Thing is for the acpi driver we might plan an earlier
upstream date
and it might get multi-odm support, while the wmi
interface is and
stays odm specific. So my idea was to only couple both
drivers in a
dynamic way using bus_find_device_by_name.
Interesting, how is the ACPI interface not ODM specific?
Can you
elaborate a bit on how the ACPI and the WMI interfaces
work?
We have an ODM that was willing to include ACPI code by us
in their
BIOS blob and we hope that in the future we can carry that
API over to
other ODMs for future TUXEDO devices.
In pseudocode that API looks like this:
v1:
void SMOD(bool mode): Toggle firmware controlled fans vs
manually (aka
via the commands below) controlled fans
bool GMOD(): Get current SMOD setting
int GCNT(): Get number of fans
enum GTYP(int index): Returns "CPU-fan" or "GPU-fan"
void SSPD(int index, int value): Set fan speed target as a
fraction of
max speed
int GSPD(int index): Get current fan speed target as a
fraction of max
speed
v2 same as v1 but with added:
int GRPM(int index): Get current actual fan speed in
revolutions per
minute
int GTMP(int index): Get temperature of thing fan with
respective
index is pointed at (CPU or GPU die, see GTYP)
Like I said, what is missing is a "Get Max RPM" function
even in v2,
which we might add a future iteration, but, well this bios
is now out
in the wild. However these released devices have a "get
info" function
in the wmi code which returns the v2 infos and the max rpm.
I want to write the code in a way that it probes the acpi
interface
for function existence and wherever something is missing
tries to fall
back to infos gathered from the wmi interface, but that
one is
implemented in a stand alone module (the tuxedo_nb04_*
stuff in
tuxedo-drivers) and I would like to keep it that way in
honor of KISS.
My plan is that the first time max rpm is pulled the acpi
driver uses
bus_find_device_* to get the wmi device, if present, and
pulls max rpm
from the driver data there and copies it over to it's own
driver data.
If not possible it returns a dummy value or falls back to
another
method. Maybe a hard coded list of max rpm values,
currently only 2
devices have the new interface, so it wouldn't be a long
list.
Directly going to the hard coded list is our current
fallback plan,
but it is not an elegant solution as the info is actually
there, if
you know what i mean?
Kind regards,
Werner
I see, we once had a similar case with the dell-wmi driver,
see commit f97e058cfe80 ("platform/x86: wmi: Don't allow
drivers to get each other's GUIDs"):
The only driver using this was dell-wmi, and it
really was a hack.
The driver was getting a data attribute from
another driver and this
type of action should not be encouraged.
Rather drivers that need to interact with one
another should pass
data back and forth via exported functions.

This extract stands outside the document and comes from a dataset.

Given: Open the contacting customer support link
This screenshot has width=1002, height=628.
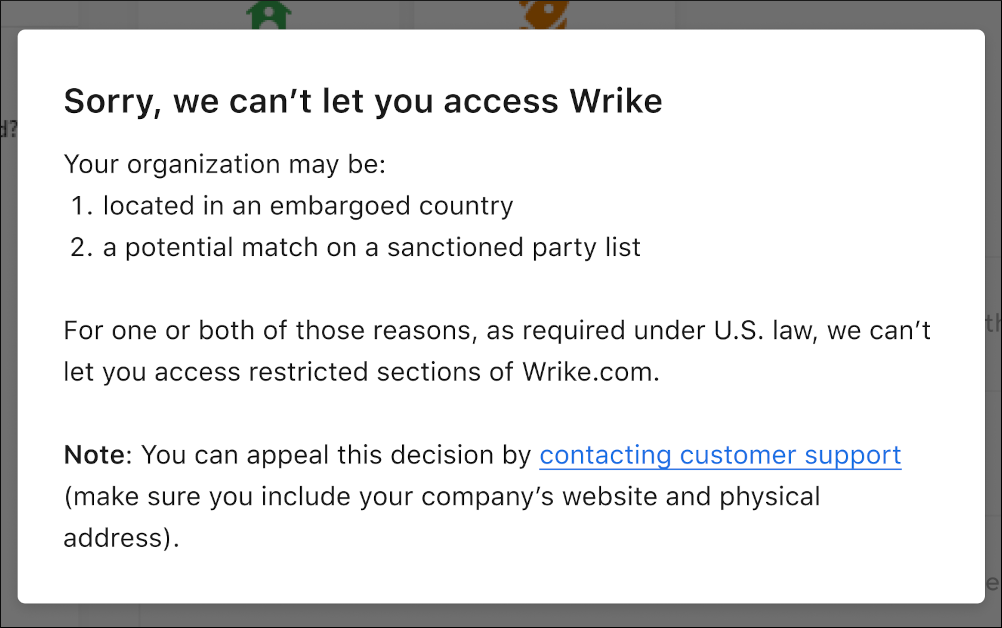Looking at the screenshot, I should pyautogui.click(x=720, y=455).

I would be quite unhappy with drivers interacting with WMI
devices without a proper WMI driver, but i can see your
point here.
Agreed on that 1 driver should not be poking the [wmi_]dev of
another
driver. This usually works until it doesn't for some reason
so it
should just be avoided.
Maybe we can keep the retrieval of the fanX_max values out
of the kernel? I propose the following:
- have a driver for your generic ACPI interface
- have a driver for the WMI interface (with fanX_max hwmon
attributes)
The driver for the generic ACPI interface exposes the fan
speed controls as pwmX attributes if the interface does not
support
the "Get Max RPM" function. The userspace application in
this case searches for the hwmon chip exposed by the WMI
driver and
reads the fanX_max attributes there. Then the application
can convert the target fan speed into values for the pwmX
attributes
itself.
If the ACPI interface however supports the "Get Max RPM"
function, then it exposes fanX_max and fanX_target hwmon
attributes
themself and the userspace application uses them directly.
This would keep the kernel drivers simple.
That would indeed keep the kernel drivers simple, but at the
cost of
providing a non standard hwmon interface.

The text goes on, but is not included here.